Confrontation Clause Cases (Part 17)

by | May 27, 2024 | Blog, Criminal Law, Monmouth County, New Jersey, Ocean County

The three-judge panel continued in relevant part: Next, the State argues that defendant’s argument should be rejected because it “ignores the pragmatic approach historically adopted by New Jersey courts on issues of this type.” The State points to the statute as a likely response to the “difficulties experienced by municipal prosecutors in securing the appearance of nursing personnel at DWI trials and the concomitant strain these court appearances placed upon the affected medical professions.” The State’s third argument is that defendant did have available to him avenues for impeachment as he was afforded the opportunity to cross-examine Muller on the observations he made of the blood draw by Deal. Fourth, the State argues that Berezansky should be distinguished because the omission of the testimony of a chemist who certifies that the BAC exceeds the legal limit “cannot be compared to the omission of the testimony of a minimally involved witness nurse Deal in the chain of custody.” We disagree.

That the challenged practice is authorized by N.J.S.A. 2A:62A-11 does not establish that the practice itself is lawful in all circumstances. That argument fails in light of our reasoning in Berezansky. In Berezansky, we relied not only on Crawford, but also on the New Jersey Supreme Court’s decision in Simbara. Simbara concerned a challenge to the admissibility of a certificate reporting the result of testing for a controlled dangerous substance. The Court in Simbara addressed the statute that authorized the admission of that certificate, which was N.J.S.A. 2C:35-19. The Court held that the certificate could not be admitted into evidence in the absence of the technician who prepared it once the defendant has asserted his right to require the technician’s testimony and availability for cross-examination.

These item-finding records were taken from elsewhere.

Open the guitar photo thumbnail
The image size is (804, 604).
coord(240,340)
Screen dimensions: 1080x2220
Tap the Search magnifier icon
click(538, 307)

There, the Court rejected the State’s argument that the certificate was reliable because the laboratory complied with N.J.S.A. 2C:35-19. The Court held that the defendant’s right of confrontation was violated by the admission of the laboratory certificate, which clearly was hearsay, regardless of whether its preparer had complied with the statute or not.

The Court references the requirement that a defendant assert his right to require the technician’s testimony. It is difficult to imagine a municipal court DWI scenario that would not involve the ineffective assistance of counsel wherein defense counsel did not object to the lab certificate’s admission. It might make strategic sense to avoid the testimony of the state’s chemist during a jury trial. However, there are no jury trials in municipal court.